A work that hauntingly illuminates ‘the shocking and little discussed histories of Aboriginal exploitation and abuse in the name of science in Australia’ has received this year’s acquisitive AU$20,000 Guirguis New Art Prize (GNAP) at the Art Gallery of Ballarat.

Yhonnie Scarce’s installation work The More Bones the Better (2016) comprises both blown and shattered glass elements, reflecting ‘in the same way those lived and documented experiences continue to haunt the collective unconscious of this country,’ said Simon Maidment, Senior Curator, Contemporary Art at the National Gallery of Victoria.

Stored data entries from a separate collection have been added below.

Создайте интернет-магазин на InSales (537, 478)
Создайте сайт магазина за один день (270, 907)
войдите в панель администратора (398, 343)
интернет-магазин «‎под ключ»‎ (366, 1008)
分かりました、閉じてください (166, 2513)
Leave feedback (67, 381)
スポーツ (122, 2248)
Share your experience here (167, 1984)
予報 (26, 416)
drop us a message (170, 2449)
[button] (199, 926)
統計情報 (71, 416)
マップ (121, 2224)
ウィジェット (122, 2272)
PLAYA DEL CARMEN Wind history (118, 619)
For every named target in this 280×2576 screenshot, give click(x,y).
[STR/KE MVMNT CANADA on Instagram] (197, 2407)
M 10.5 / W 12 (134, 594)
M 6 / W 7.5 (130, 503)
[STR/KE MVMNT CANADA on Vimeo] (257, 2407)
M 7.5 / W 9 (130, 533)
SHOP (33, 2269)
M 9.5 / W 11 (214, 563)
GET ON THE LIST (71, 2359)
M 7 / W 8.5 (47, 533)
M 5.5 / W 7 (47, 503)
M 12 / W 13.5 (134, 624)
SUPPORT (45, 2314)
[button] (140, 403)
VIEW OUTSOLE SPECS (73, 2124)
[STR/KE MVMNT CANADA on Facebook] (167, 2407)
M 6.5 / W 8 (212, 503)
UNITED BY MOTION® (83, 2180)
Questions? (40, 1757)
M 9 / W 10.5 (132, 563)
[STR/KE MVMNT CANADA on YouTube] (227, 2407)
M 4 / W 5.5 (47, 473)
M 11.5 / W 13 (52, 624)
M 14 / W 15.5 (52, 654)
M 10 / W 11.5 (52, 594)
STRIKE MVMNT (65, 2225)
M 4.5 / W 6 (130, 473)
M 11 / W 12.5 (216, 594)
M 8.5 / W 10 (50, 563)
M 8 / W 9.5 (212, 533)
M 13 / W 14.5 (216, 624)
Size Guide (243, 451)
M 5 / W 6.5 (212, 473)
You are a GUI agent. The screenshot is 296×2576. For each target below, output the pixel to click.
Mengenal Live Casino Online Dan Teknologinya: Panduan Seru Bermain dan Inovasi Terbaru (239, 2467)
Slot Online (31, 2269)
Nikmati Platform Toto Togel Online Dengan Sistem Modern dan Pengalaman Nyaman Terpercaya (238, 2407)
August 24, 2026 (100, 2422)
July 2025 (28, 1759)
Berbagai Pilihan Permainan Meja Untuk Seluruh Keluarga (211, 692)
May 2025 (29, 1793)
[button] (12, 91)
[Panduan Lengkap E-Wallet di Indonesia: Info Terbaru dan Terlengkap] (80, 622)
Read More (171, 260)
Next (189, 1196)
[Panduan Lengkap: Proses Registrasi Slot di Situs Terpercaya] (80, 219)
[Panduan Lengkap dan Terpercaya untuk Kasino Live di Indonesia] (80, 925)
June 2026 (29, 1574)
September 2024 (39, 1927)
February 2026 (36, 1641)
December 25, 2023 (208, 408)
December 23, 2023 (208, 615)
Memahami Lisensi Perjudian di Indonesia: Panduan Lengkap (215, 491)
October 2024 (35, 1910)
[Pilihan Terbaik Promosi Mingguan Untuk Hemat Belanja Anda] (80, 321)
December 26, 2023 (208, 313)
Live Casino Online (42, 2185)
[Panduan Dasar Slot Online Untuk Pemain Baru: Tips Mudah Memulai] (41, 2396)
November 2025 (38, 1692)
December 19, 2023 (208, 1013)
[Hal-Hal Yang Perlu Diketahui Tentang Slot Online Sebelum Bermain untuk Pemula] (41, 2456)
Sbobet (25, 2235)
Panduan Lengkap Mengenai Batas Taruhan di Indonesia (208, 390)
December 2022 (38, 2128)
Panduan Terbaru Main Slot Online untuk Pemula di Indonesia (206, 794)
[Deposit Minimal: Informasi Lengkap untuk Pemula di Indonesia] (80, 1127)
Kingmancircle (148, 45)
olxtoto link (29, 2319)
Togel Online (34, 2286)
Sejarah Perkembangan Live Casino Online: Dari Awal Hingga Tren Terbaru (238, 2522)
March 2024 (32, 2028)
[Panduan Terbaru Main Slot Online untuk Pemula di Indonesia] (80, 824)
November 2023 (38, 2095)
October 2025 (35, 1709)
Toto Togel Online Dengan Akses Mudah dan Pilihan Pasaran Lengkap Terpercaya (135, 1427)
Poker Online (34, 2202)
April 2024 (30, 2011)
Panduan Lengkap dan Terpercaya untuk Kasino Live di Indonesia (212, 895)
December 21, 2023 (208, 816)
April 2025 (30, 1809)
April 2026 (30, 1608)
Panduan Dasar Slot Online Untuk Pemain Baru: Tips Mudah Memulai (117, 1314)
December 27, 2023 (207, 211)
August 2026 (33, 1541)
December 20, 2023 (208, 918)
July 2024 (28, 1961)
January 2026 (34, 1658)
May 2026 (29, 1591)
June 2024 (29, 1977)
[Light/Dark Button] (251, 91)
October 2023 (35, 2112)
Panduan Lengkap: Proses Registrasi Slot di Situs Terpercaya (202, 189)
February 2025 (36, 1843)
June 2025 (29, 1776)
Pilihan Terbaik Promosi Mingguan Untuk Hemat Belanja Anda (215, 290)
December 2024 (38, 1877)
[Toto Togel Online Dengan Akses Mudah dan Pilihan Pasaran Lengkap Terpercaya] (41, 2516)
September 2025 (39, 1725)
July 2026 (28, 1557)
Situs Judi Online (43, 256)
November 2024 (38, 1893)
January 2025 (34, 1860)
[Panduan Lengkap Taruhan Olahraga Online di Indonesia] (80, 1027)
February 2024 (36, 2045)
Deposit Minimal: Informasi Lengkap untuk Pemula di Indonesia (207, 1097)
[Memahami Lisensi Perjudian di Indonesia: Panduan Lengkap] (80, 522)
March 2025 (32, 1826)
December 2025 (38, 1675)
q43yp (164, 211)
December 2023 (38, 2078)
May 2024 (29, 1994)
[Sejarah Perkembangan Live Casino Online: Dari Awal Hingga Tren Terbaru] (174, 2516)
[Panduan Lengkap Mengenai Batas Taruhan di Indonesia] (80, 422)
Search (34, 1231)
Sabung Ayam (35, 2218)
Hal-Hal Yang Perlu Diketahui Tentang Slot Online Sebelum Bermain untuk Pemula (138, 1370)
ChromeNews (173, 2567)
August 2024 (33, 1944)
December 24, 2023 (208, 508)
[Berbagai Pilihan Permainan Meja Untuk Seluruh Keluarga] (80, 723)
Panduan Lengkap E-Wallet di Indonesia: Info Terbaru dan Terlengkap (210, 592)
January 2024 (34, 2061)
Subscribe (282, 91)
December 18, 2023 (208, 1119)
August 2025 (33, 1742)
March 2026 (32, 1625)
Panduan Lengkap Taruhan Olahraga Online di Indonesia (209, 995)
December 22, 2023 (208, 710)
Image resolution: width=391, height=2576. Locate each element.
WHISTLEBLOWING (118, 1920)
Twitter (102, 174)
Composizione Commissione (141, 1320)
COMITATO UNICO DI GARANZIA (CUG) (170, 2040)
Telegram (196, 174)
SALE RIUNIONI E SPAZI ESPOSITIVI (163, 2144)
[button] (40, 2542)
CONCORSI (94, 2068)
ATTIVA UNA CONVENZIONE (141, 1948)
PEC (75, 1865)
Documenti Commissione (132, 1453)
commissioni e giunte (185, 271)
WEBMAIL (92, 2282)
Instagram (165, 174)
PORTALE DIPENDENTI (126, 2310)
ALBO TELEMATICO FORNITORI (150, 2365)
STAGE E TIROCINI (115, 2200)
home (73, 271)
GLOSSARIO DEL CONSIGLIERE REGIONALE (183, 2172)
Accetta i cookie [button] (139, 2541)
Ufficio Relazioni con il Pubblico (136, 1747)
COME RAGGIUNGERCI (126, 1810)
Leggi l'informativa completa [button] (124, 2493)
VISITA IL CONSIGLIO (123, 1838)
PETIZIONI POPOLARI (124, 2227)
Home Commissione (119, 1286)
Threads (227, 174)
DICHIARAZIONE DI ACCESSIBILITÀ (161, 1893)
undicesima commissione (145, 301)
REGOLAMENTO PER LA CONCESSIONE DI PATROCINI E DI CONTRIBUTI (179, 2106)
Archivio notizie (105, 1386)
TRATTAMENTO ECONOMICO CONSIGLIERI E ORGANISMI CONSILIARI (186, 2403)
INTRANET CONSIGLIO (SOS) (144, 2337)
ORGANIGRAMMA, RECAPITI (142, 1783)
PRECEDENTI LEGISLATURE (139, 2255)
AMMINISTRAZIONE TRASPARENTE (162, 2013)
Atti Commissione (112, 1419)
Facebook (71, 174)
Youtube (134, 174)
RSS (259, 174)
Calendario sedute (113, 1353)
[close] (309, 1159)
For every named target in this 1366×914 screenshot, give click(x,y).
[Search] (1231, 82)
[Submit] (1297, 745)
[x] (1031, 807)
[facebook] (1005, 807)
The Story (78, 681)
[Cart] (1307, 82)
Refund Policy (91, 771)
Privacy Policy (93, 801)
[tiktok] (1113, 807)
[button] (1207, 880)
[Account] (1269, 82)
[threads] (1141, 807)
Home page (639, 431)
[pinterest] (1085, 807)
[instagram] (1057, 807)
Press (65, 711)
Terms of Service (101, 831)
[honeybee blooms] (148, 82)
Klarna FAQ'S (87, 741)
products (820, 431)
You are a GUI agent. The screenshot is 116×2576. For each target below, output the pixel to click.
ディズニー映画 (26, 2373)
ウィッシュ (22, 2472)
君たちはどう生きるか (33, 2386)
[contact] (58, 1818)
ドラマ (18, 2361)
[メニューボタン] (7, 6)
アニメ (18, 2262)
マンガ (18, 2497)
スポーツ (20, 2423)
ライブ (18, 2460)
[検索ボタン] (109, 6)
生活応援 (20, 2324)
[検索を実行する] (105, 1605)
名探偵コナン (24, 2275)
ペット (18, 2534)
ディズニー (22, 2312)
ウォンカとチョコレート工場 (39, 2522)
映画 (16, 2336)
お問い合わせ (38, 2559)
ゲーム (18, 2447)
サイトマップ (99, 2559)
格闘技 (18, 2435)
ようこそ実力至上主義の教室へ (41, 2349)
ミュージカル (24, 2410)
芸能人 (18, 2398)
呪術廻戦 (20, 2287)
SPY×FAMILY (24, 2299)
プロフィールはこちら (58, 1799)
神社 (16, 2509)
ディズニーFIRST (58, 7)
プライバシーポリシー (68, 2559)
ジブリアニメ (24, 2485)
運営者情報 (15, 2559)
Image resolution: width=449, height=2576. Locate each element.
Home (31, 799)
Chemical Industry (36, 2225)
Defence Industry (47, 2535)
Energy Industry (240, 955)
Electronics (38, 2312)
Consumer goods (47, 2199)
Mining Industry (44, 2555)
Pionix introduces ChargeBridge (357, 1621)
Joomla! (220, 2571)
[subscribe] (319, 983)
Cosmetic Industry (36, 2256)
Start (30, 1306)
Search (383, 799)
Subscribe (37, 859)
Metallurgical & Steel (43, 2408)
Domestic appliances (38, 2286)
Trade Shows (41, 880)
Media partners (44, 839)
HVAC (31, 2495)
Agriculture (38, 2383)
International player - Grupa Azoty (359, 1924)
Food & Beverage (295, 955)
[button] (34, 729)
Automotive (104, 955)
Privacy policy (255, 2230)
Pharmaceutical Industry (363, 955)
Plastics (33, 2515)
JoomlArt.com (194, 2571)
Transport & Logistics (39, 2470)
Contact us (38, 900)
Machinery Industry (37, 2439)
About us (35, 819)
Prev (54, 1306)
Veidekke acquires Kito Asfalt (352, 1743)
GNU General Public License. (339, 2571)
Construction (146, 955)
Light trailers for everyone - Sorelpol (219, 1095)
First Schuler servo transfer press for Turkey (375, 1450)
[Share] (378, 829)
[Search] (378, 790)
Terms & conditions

Born in Woomera, South Australia, of the Kokatha and Nukunu peoples, Melbourne-based Scarce has sensitively explored the intervention of science on Indigenous cultures through the medium of glass, with her work soon to be featured in May’s 3rd National Indigenous Art Triennial, ‘Defying Empire’, at the National Gallery of Australia in Canberra.

 Scarce was one of 14 finalists in the exhibition and prize ‘GNAP17’, chosen by curators at major Australian public galleries, and displayed across two sites, Federation University Australia’s Post Office Gallery and the Art Gallery of Ballarat, until 14 May 2017.